Football, commonly known as association football or soccer, is a sport in which two teams of 11 players attempt to move the ball into the other team’s goal using any part of their body save their hands and arms. Only the goalie is allowed to touch the ball, and only within the penalty area that surrounds the goal. In this article we explain the history of soccer game briefly.
Soccer game be played practically everywhere
Football can be played practically everywhere, from official football playing fields (pitches) to gymnasiums, streets, schools, parks, or beaches, thanks to its basic rules and equipment. The Fédération Internationale de Football Association (FIFA) estimated that there were approximately 250 million football players and over 1.3 billion people interested in football at the turn of the twenty-first century; in 2010, a combined television audience of more than 26 billion watched football’s premier tournament, the quadrennial month-long World Cup finals.
The history of soccer game
Football as we know it now originated in the nineteenth century in the United Kingdom.
The game’s status in the early nineteenth
Folk soccer game have been played in cities and villages since before the Middle Ages, following local customs and with few regulations. From the early nineteenth century onwards, industrialization and urbanization, which reduced the amount of leisure time and space available to the working class, combined with a history of legal prohibitions against particularly violent and destructive forms of folk football, to undermine the game’s status.
The creation of football clubs in 1848
Each school has its own set of regulations. Because of the differences in regulations, it was impossible for public schoolboys entering university to continue playing with anybody other than their previous classmates. The University of Cambridge attempted to standardize and codify the rules of play as early as 1843 by the creation of football clubs, and by 1848, most public schools had adopted these Cambridge regulations, which were then propagated by Cambridge graduates who created association football clubs. The written regulations of football, which barred the carrying of the ball, were produced in 1863 after a series of meetings with clubs from metropolitan London and adjacent counties. In 1870, the FA announced that anybody other than the goalie is allowed to touch the ball.
Matches between football clubs in 1866
However, the new regulations were not generally recognized in the United Kingdom, and many teams, particularly in and around Sheffield, continued to follow their own set of rules. Although this northern English city was home to the FA’s first provincial club, the Sheffield Football Association, the progenitor of succeeding county organizations, was founded in 1867. In 1866, two matches were played between Sheffield and London clubs under the amended regulations. In 1871, the FA invited 15 clubs to participate in a cup tournament and contribute to the purchase of a trophy. By 1877, the British organizations had agreed on a standard code, 43 clubs were competing, and the London clubs’ initial supremacy had faded.
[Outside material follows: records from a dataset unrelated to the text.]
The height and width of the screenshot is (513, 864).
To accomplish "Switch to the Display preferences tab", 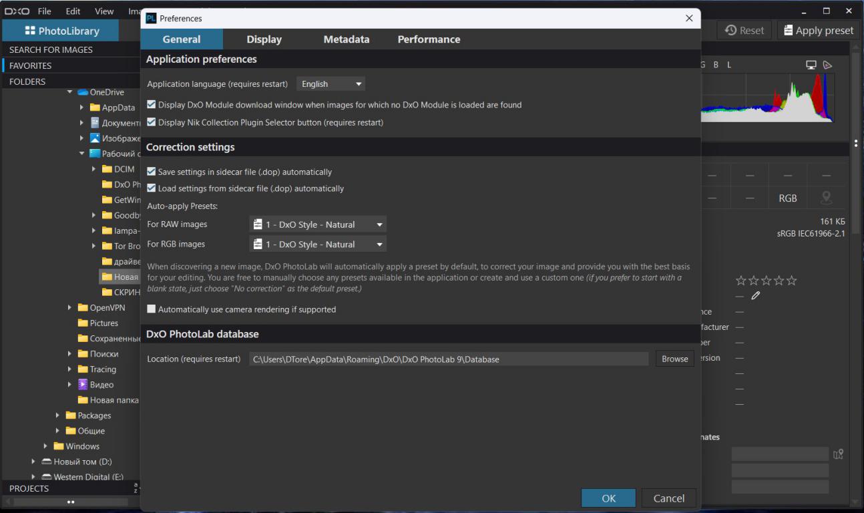I will [264, 39].
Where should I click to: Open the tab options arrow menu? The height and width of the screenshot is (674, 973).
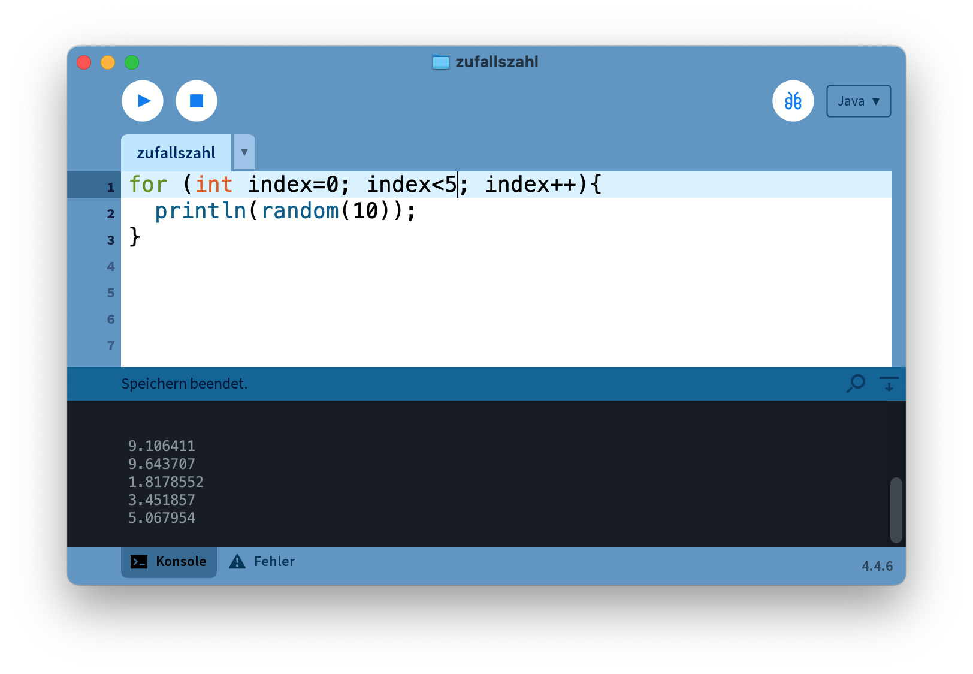(x=244, y=152)
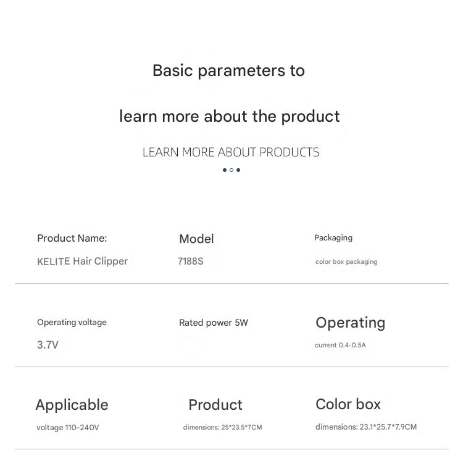
Task: Click the 'Basic parameters to' heading
Action: point(228,71)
The emergence of modern football
In Victorian Britain, the emergence of modern football was directly linked to movements of industry and urbanization. The majority of the new working-class residents of Britain’s industrial towns and cities increasingly abandoned ancient bucolic pleasures like badger-baiting in favor of new forms of communal recreation. From the 1850s onwards, more industrial employees flocked to the new sport of football to watch or play. The dominance of association football has decreased public interest in other sports, particularly cricket.
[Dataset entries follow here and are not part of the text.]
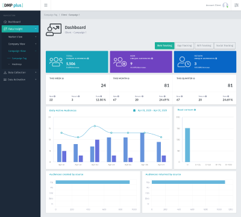Click the Total Unique Audiences info icon
241x217 pixels.
coord(88,58)
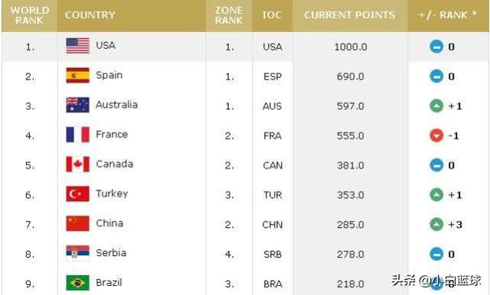
Task: Click USA's blue no-change rank icon
Action: 436,47
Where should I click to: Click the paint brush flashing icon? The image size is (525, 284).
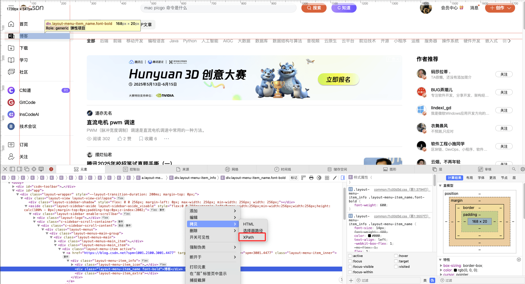tap(335, 178)
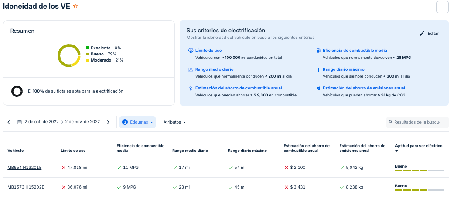Screen dimensions: 450x199
Task: Click the emissions leaf icon
Action: click(318, 88)

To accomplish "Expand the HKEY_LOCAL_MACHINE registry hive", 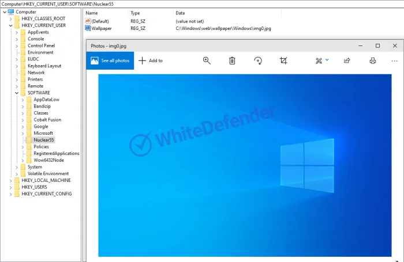I will pos(10,180).
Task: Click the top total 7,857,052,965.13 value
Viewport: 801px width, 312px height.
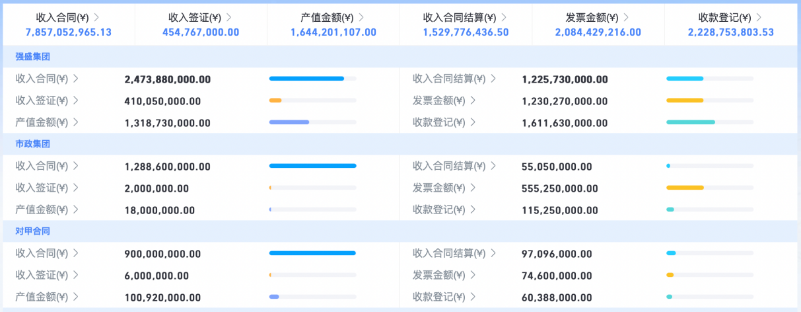Action: click(69, 32)
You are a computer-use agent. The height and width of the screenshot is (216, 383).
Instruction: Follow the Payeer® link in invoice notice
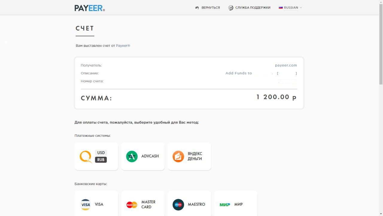[123, 46]
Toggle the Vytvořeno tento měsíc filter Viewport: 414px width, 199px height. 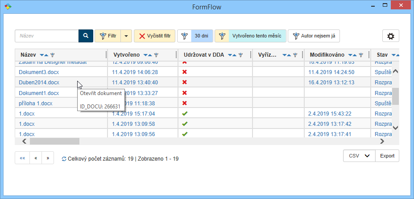pyautogui.click(x=250, y=36)
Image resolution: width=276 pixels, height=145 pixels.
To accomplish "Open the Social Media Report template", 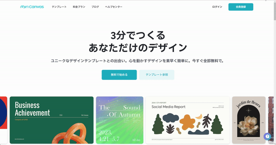I will 188,120.
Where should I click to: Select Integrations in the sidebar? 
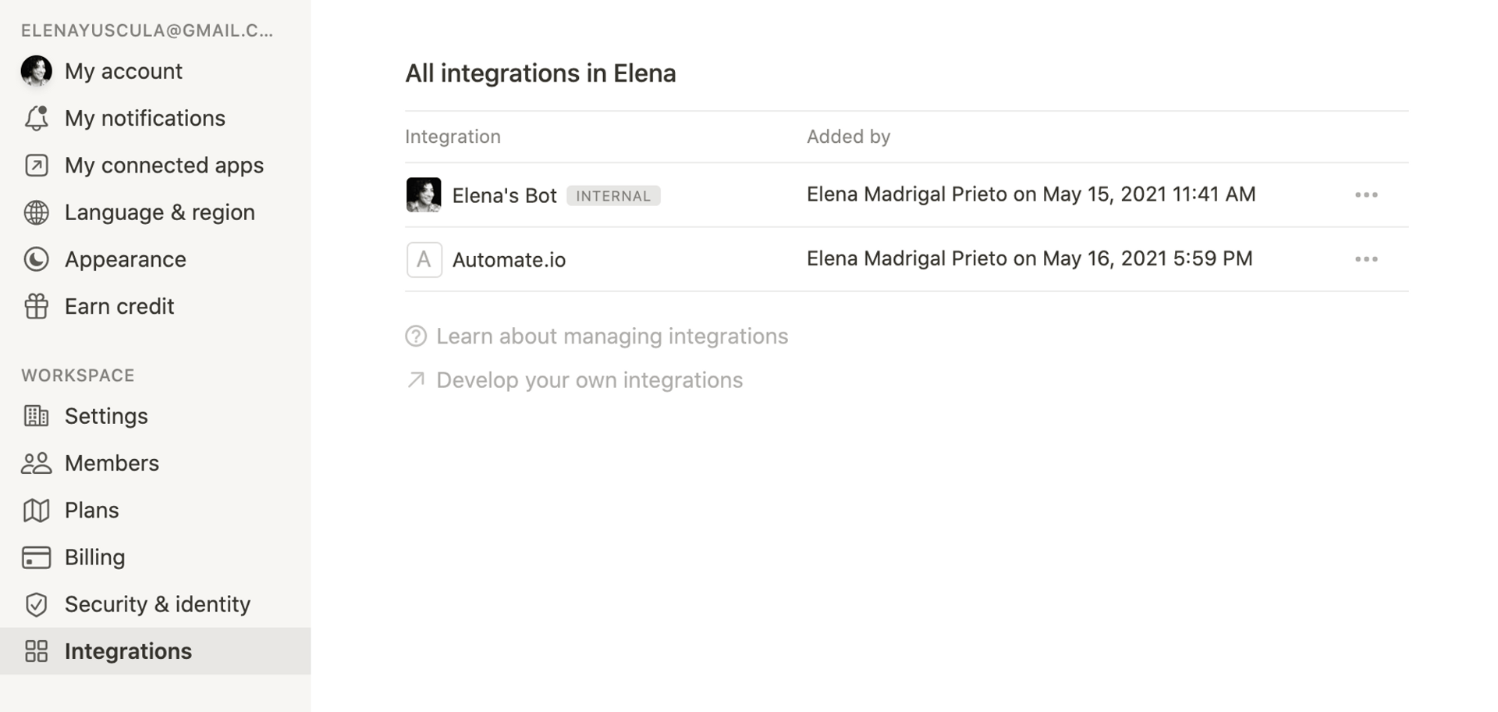[x=128, y=651]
Leading clubs, particularly those in Lancashire, began charging admission to spectators as early as the 1870s, allowing them to pay illegal wages to lure highly talented working-class players, despite the FA’s amateurism rule. In the Netherlands, a league was created in 1889, although professionalism did not come until 1954. Germany’s first national championship season ended in 1903, but it took another 60 years for the Bundesliga, a comprehensive and completely professional national league, to emerge. In France, where the game was first played in the 1870s, a professional league did not begin until 1932, only a few years after Argentina and Brazil had chosen professionalism.